## SELECTED EXTRACT

L'Hoest's monkey (Allochrocebus lhoesti), also known as the mountain monkey, is a guenon found in the upper eastern Congo Basin. They mostly live in mountainous forest areas in small, female-dominated groups. They have a dark coat and can be distinguished by a characteristic white beard.

==Taxonomy==
Philip Lutley Sclater originally gave the specific name Cercopithecus lhoesti in honor of François L'Hoëst, director of the Antwerp Zoo, in 1898.

L'Hoest's monkey is currently classified as a member of the genus Allochrocebus. Formerly, L'Hoest's monkey included the taxon preussi from the Gulf of Guinea region as a subspecies, but it is now considered a separate species, Preuss's monkey (A. preussi).

L'Hoest's monkey was formerly included in the genus Cercopithecus. Molecular studies published by Anthony Tosi in 2003 had raised doubts about the classification of L'Hoest's monkey as a member of the genus Cercopithecus. The studies indicated that L'Hoest's monkey (along with the others in its species group) is more closely related to the vervet monkeys of the genus Chlorocebus and the patas monkey (genus Erythrocebus) than to the other guenons of the genus Cercopithecus.

==Physical characteristics==
C. lhoesti has a short, dark brown coat, with a chestnut color across the back and a dark belly. Its cheeks are light gray with a pale moustache. It has a characteristic and prominent white bib, In body length it is 12.5 to 27 in, with a 19 to 39 in tail. The male weighs about 6 kg, while the smaller female weighs 3.5 kg. Its tail is long and hook-shaped at the end. They are born fully coated and with their eyes open.

## SOURCE DATA
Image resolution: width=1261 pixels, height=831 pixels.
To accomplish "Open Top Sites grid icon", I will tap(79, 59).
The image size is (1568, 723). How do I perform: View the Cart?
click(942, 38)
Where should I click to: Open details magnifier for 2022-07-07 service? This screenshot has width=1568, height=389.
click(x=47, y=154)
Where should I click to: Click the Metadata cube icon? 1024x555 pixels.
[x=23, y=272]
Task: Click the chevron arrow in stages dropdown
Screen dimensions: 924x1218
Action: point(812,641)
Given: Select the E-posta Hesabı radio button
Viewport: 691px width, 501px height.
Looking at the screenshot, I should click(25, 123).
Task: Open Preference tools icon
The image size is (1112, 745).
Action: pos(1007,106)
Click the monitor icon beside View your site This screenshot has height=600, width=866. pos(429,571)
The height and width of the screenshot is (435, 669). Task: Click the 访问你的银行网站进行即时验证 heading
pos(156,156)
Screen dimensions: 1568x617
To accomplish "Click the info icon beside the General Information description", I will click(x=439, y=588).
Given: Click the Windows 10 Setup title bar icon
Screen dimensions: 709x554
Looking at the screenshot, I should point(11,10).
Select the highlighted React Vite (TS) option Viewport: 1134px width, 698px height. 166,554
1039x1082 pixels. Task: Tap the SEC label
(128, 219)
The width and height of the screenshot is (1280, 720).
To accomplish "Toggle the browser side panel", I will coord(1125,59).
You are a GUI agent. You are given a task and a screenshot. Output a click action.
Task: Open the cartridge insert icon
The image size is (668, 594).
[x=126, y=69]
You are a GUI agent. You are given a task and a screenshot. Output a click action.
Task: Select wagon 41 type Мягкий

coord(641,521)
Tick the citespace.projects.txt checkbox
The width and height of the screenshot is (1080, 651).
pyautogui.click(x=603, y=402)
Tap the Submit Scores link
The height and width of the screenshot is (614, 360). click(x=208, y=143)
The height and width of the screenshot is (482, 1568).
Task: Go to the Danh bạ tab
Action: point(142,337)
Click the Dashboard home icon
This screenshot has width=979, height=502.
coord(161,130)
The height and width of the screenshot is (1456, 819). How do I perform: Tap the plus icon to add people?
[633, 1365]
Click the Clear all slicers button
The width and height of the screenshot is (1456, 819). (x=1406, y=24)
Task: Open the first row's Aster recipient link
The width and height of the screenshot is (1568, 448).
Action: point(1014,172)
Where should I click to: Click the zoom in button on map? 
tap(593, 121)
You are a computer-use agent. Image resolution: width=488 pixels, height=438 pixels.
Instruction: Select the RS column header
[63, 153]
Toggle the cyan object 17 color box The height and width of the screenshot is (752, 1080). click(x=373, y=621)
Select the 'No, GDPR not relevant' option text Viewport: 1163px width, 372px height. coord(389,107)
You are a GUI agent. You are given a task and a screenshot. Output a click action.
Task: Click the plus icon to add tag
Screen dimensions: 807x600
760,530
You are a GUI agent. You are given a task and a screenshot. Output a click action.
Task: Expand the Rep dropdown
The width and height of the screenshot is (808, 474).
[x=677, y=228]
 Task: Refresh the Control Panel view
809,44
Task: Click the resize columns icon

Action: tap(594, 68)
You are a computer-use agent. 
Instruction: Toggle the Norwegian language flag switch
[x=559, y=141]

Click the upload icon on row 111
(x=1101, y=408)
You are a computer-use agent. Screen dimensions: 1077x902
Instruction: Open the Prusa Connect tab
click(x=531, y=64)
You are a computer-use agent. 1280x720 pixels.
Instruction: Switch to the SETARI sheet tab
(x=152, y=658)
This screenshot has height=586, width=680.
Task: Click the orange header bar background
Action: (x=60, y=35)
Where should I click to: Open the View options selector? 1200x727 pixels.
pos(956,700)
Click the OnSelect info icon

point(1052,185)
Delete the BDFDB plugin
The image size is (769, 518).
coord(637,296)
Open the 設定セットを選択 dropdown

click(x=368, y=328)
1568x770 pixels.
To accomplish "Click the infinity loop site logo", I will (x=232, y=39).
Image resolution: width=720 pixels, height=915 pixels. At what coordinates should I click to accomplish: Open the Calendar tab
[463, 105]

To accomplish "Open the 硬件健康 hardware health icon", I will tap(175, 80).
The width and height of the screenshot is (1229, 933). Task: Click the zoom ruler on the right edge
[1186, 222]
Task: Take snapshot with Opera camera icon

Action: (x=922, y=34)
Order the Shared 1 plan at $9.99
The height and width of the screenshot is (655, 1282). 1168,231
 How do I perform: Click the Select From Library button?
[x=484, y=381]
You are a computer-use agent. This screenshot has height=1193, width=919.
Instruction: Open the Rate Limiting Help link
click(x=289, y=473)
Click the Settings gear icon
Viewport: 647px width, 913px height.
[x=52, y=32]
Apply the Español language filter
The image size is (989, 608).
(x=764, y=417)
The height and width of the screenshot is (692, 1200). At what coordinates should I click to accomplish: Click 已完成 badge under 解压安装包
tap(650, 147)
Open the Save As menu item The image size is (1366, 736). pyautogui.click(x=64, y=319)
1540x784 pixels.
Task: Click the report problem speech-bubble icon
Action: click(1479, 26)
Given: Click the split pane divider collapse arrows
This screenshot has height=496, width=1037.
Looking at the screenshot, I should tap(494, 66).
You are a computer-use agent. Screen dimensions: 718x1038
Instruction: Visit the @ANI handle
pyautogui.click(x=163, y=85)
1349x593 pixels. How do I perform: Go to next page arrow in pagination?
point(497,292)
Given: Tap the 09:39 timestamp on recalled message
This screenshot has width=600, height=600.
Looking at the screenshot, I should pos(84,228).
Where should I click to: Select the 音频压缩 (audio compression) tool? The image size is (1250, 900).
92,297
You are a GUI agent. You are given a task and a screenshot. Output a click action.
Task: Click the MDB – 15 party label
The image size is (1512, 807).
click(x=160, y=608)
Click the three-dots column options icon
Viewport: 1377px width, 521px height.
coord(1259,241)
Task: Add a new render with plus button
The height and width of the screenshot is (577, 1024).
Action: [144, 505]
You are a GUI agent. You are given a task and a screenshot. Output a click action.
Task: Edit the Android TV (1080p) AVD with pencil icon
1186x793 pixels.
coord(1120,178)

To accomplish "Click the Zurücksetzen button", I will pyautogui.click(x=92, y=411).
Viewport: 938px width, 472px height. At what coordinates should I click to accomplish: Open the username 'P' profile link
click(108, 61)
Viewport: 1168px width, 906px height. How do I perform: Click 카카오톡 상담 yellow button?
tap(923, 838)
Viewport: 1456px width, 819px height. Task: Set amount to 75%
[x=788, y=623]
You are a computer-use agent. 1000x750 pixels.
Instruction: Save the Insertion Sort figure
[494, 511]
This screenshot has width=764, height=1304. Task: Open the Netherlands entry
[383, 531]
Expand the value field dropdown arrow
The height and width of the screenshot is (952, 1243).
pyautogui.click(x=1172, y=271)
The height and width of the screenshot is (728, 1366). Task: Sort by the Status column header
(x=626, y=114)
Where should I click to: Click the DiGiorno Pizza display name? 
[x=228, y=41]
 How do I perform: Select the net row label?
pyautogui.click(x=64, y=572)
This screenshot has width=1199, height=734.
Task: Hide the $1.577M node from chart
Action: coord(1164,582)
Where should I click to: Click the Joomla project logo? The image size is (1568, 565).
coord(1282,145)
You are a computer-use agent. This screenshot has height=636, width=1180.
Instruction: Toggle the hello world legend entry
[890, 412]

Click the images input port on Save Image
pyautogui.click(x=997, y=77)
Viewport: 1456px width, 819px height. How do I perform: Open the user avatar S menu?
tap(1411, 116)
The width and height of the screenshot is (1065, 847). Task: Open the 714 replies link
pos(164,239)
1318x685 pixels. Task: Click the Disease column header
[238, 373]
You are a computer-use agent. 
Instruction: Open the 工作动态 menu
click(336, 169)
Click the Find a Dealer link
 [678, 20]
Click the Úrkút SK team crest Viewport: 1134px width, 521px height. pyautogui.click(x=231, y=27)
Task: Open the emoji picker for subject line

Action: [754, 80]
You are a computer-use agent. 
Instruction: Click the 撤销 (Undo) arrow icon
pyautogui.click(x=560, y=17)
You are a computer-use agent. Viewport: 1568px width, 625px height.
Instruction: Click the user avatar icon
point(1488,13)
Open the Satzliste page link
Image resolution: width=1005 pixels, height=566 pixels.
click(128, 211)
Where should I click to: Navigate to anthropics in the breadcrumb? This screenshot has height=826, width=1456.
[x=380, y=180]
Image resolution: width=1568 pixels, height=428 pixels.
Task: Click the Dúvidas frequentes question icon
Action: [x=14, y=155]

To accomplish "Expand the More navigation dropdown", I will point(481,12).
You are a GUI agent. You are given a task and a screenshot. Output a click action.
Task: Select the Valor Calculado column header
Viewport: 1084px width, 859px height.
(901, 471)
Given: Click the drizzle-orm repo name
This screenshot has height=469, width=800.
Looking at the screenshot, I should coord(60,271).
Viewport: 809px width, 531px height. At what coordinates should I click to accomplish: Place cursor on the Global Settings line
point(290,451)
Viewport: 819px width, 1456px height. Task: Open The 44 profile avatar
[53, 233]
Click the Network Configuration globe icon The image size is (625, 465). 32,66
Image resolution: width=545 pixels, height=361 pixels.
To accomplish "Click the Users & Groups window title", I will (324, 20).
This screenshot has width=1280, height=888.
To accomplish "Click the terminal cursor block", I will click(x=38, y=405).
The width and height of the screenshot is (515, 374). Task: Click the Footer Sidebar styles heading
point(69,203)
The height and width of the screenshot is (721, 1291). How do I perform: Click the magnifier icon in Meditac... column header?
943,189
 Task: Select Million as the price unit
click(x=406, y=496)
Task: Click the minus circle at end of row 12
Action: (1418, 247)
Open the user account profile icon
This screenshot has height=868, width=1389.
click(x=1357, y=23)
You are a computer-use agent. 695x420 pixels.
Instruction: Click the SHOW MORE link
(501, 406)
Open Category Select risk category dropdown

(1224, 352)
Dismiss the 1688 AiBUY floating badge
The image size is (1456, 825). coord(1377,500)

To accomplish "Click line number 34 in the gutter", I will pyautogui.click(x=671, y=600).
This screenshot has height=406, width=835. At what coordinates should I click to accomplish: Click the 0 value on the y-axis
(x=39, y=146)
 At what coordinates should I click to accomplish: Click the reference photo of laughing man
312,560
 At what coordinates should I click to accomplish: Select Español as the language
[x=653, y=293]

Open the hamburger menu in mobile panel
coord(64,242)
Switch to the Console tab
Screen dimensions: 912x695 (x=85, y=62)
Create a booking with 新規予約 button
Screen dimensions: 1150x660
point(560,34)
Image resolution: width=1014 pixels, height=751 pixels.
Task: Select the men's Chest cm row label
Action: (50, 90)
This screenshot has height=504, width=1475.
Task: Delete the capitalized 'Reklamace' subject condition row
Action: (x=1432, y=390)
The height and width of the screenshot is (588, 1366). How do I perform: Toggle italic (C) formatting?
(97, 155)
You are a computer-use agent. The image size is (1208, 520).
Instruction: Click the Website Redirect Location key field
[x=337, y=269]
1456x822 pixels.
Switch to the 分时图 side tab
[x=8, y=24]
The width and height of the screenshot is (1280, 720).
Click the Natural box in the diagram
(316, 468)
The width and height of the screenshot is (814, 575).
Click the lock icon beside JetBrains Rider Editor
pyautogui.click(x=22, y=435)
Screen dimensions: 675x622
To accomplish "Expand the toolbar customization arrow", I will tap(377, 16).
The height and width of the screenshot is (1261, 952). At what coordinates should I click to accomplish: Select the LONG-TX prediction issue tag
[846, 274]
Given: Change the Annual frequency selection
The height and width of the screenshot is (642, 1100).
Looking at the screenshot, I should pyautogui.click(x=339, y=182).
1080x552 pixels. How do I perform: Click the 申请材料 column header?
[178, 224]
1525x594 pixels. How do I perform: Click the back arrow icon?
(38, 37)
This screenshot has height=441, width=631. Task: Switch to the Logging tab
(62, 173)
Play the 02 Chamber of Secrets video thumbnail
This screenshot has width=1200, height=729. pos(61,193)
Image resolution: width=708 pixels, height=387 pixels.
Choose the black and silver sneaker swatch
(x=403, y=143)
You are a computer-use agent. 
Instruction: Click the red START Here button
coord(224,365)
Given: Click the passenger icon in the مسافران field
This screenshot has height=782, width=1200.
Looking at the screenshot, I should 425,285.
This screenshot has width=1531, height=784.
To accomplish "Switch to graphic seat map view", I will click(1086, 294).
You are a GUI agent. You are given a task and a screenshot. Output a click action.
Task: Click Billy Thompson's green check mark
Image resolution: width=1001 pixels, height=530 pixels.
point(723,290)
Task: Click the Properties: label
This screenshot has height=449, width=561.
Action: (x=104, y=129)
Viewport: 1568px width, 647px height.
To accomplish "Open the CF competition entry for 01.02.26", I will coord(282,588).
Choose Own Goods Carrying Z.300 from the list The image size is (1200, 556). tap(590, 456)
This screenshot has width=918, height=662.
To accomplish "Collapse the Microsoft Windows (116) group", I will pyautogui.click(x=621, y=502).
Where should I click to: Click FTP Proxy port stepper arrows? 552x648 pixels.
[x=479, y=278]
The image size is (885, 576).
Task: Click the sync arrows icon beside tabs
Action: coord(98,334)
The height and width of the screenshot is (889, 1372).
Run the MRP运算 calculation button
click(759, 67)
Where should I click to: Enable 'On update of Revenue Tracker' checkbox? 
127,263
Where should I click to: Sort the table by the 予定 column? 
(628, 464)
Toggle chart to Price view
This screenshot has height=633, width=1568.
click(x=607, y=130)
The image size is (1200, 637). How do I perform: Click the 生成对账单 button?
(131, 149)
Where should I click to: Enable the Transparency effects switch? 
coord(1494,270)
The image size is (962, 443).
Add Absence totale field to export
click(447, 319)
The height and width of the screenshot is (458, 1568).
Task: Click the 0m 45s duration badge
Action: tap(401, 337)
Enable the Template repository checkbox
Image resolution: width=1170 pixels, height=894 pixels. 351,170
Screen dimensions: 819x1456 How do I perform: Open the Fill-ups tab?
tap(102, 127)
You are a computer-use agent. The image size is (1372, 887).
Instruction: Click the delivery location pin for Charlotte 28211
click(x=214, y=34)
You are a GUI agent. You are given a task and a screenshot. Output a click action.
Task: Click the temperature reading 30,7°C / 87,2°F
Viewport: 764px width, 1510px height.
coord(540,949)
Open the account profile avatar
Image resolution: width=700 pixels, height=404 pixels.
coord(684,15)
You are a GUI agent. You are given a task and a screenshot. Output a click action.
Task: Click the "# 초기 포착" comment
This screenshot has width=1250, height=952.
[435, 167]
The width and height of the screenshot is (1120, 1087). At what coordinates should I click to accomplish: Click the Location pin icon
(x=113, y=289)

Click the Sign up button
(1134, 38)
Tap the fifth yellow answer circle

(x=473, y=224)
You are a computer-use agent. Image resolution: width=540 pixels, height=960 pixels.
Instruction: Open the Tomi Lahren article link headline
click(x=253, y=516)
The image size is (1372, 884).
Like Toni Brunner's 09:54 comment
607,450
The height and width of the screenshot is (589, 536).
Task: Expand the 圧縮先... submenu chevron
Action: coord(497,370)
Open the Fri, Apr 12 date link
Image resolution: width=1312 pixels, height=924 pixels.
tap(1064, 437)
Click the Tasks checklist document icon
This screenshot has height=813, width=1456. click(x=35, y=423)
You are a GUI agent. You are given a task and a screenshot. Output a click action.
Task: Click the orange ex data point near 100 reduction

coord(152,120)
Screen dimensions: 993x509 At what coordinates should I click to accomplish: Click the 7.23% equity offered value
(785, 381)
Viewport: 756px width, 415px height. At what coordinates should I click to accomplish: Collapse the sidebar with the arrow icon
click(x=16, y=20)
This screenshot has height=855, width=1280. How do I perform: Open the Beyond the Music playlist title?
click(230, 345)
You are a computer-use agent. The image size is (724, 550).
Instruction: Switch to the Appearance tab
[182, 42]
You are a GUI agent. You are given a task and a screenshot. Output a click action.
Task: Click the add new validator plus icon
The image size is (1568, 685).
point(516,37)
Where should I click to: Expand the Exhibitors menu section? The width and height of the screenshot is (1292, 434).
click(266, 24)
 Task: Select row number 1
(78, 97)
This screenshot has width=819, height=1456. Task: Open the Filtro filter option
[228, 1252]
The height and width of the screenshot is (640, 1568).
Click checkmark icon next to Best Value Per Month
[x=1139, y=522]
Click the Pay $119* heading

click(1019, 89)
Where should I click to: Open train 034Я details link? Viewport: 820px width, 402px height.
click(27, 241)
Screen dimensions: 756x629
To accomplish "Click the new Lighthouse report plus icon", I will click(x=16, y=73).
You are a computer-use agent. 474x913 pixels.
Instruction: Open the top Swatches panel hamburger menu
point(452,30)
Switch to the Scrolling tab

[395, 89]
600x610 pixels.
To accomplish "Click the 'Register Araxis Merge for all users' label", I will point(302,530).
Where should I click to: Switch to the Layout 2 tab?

## PROBLEM DESCRIPTION
Write out the stretch of the L'Hoest's monkey passage from "L'Hoest's monkey (Allochrocebus" through "characteristic white beard.", word for word.

## RESPONSE BELOW
L'Hoest's monkey (Allochrocebus lhoesti), also known as the mountain monkey, is a guenon found in the upper eastern Congo Basin. They mostly live in mountainous forest areas in small, female-dominated groups. They have a dark coat and can be distinguished by a characteristic white beard.